# Salad Dressing Questions



## kona (Mar 5, 2006)

I am having some problems with my homemade dressings...One is a poppyseed dressing that is emulsified. After I refrigerate it for the day it will have seperated and in need of attention before serving. The other problem is a feta cheese dressing that keeps thicking up as it sets. I cut it with milk but no matta what it thickens...It has cream cheese, sour cream, buttermilk, feta, mayo, I think that is it. Any help would be appreciated. thanks


----------



## nowiamone (Jan 23, 2005)

What else is in the Poppyseed dressing? Can it stay out of the fridge if made the day before? Cold will gel the oils; when they gel, they seperate. We get some result by using dried onions in a couple of our housemade dressings, We grind them in the blender as we make the dressing. The onions seems to hydrate as the dressing sets, absorbing liguid and slowing the separation process. We small batch every couple of days, or we have the separation problem also. As for the Feta dressings, I would try that without or with very little cream cheese.


----------



## diane (Mar 24, 2006)

A forgotten recipe that appeals to children is 1x can sweetened condensed milk, and malt vinegar with english mustard. It appeals to me too, as it happens.


----------



## kona (Mar 5, 2006)

thank you....I cut the cream cheese some and am tryin that 
I just cant leave the poppyseed dressing out of refrigeration
so am still workin at that....thanks again


----------



## cliveb (Mar 16, 2005)

What does your poppyseed dressing contain? I tried one last week with olive oil, orange marmalade, the juice AND zest of an orange, salt, pepper, mustard and black poppyseeds.
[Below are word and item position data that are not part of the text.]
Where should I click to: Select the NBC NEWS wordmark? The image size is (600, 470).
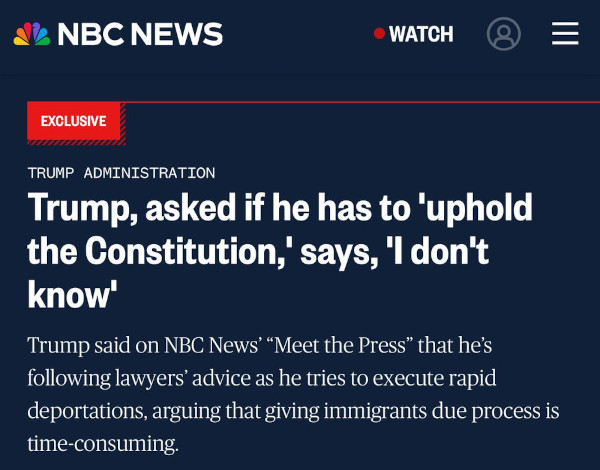tap(140, 34)
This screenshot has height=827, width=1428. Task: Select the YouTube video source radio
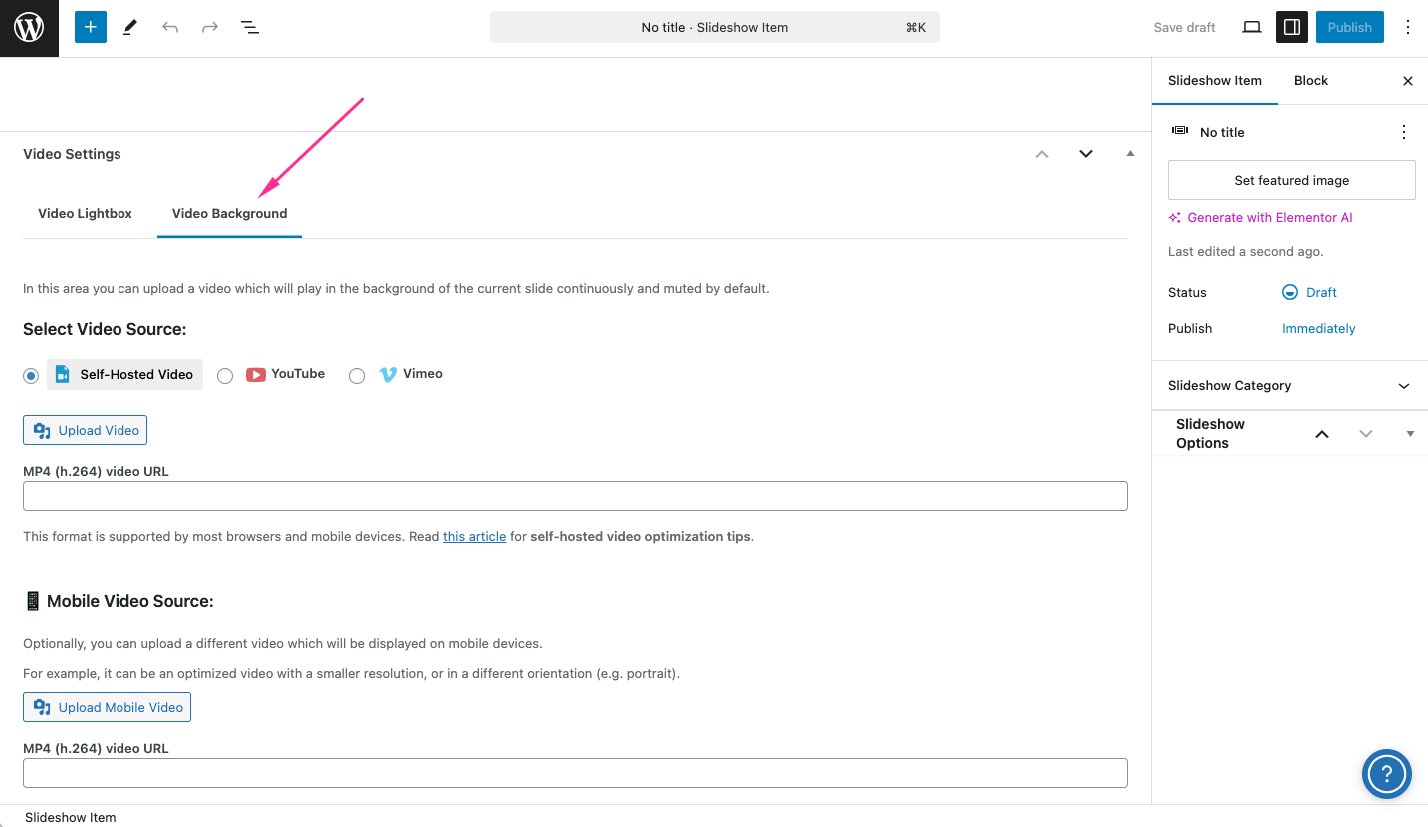[x=225, y=375]
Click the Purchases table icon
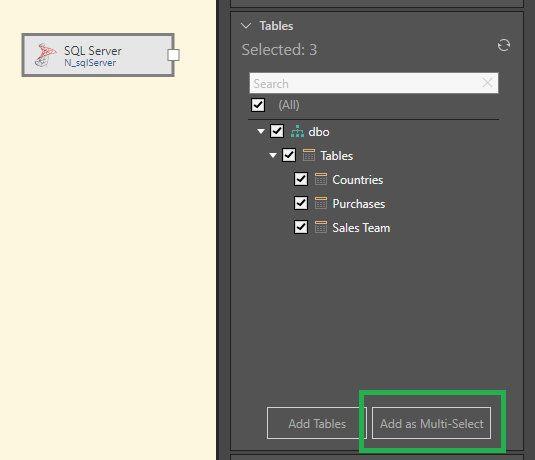This screenshot has width=535, height=460. 321,203
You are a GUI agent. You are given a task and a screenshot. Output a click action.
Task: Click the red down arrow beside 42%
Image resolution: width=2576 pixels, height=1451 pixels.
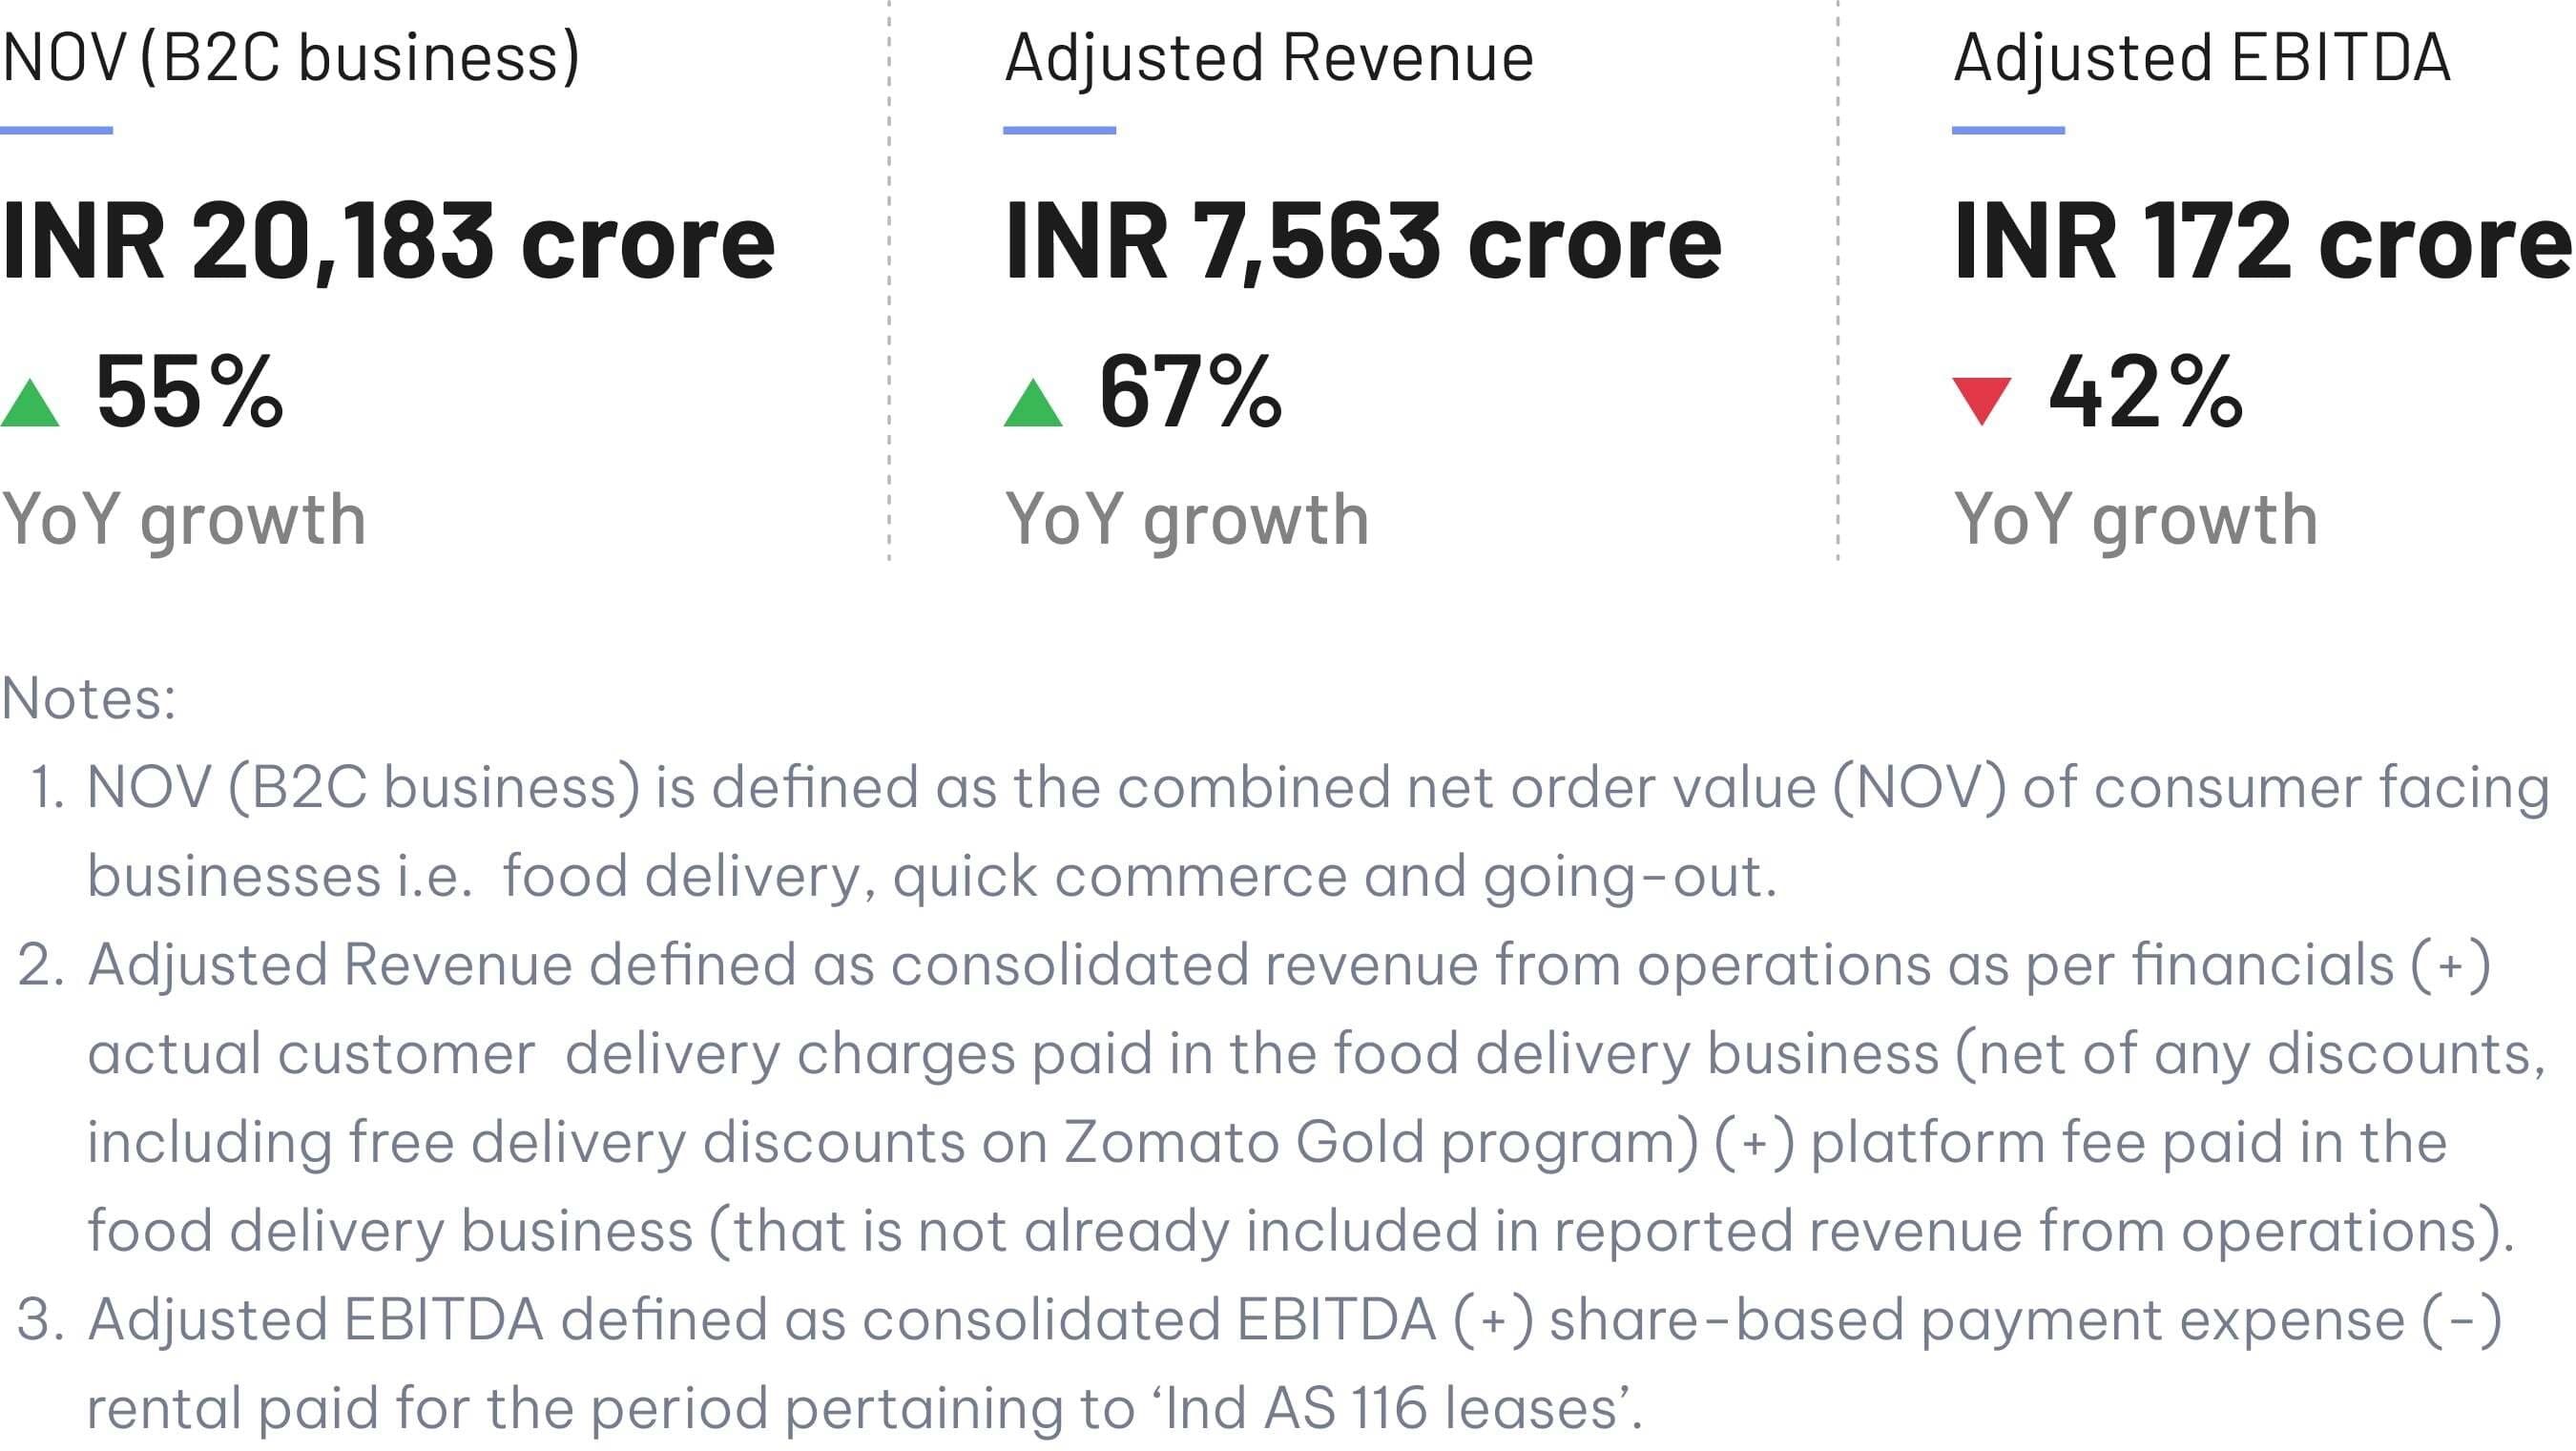tap(1981, 400)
It has been OUT of the fridge for a week, Ive just tried it, and it's fine. Probably the acid, mustard and salt which are keeping it intact!


----------



## kona (Mar 5, 2006)

minced onion, dry mustard, salt, sugar, cider vinegar, olive oil, bout it


----------



## chef mike (Apr 11, 2005)

on the Feta dressing: I'm inclined to suspect that it's setting up like creme fraiche. At any rate, just thin it down with whatever appeals to you.

I've learned to use gums (xanthan, arabic, tragacanth, etc) to thicken or emulsify marinades and dressings. A little goes a long ways. They don't add flavor or calories, and can be very usefull for vegan preparations- like eggless aioli.
They say it acts like a gluten builder for breads, though I've never tried it- gave up on trying to please the Atkins fanatics.

If ya make your own Ranch, it is a big help for adding body, and avoiding separation
I've just discovered TIC Gums- back east- can't remember what state, just found it online. I'm using it and it's the best I've ever found- they have one called the Saladizer, which is pre-hydrolized (whatever that means). It mixes up a lot easier, doesn't clump or have to be pre-dissolved in oil.

They're real nice folks, too.


----------